Decomposition of benzene vapour using non-thermal plasmas: The effect of moisture content on eliminating solid residue

This study investigated the effect of power, carrier gases and moisture content on the removal of benzene in dry air and humidified air in a DBD plasma reactor. The influence of plasma power, carrier gases and humidity on benzene conversion and product selectivity were explored. The main decomposition products were CO, CO2, lower hydrocarbons (C-1-C-5) and solid residue in the reactor. This study reveals that benzene removal efficiency and the selectivity to CO2 increased with power in both dry and humidified air. In contrast, the selectivity to lower hydrocarbons decreased. The most important finding of this study was that the formation of solid residue in the plasma reactor can be removed in humidified air.

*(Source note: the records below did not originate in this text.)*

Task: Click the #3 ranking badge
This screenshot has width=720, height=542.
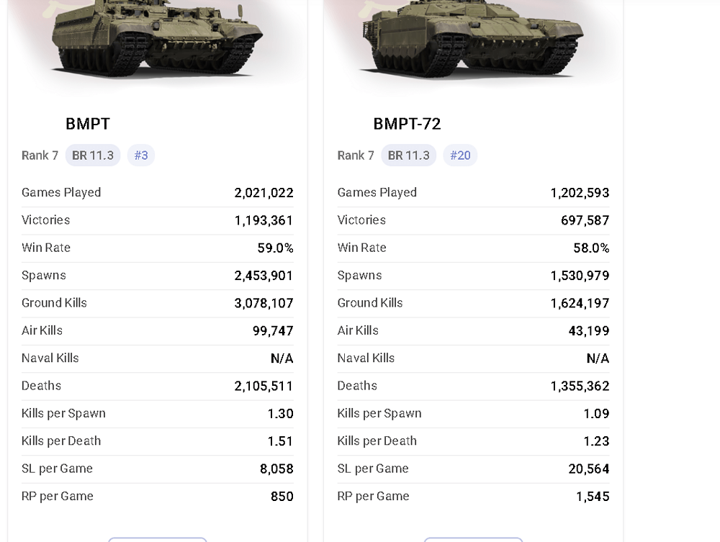Action: 141,155
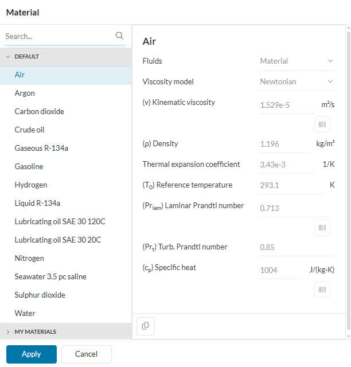Click the Reference temperature input
This screenshot has height=367, width=351.
(x=290, y=185)
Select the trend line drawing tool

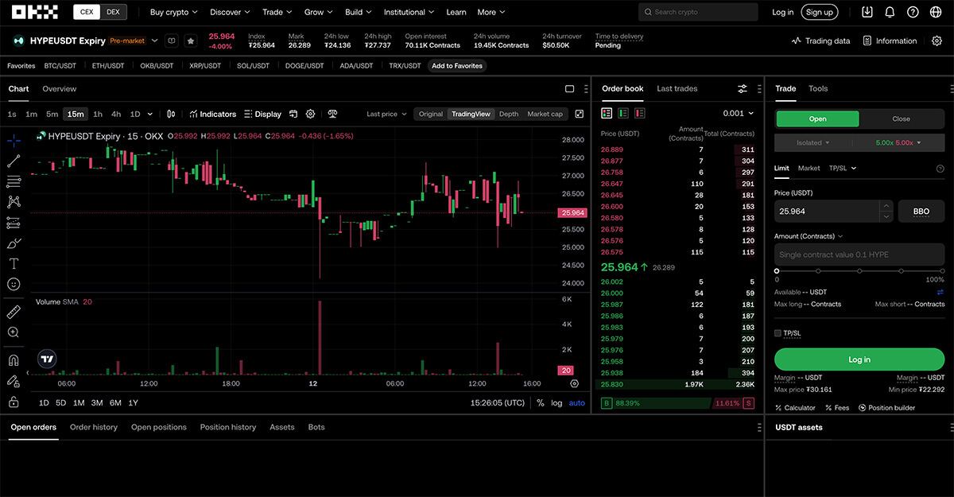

As the amount of water vapour increased from 0% to 35% at 20 degrees C, the benzene removal efficiency and CO2 selectivity increased; O-3 decreased from 7.3 ppm to 0.5 ppm; NOx and solid residue were eliminated. These effects are probably due to OH radicals, and the mechanism for the various effects are proposed. The maximum benzene removal efficiency observed was 93.7%, and the maximum selectivity to CO2 was 82.4% (both at a relative humidity of 35% at 20 degrees C and 10 W). This study demonstrated that plasma-assisted benzene remediation operating in a humid condition can overcome the major drawback of plasma-assisted VOC conversion in the air by eliminating the solid residues in the reactor.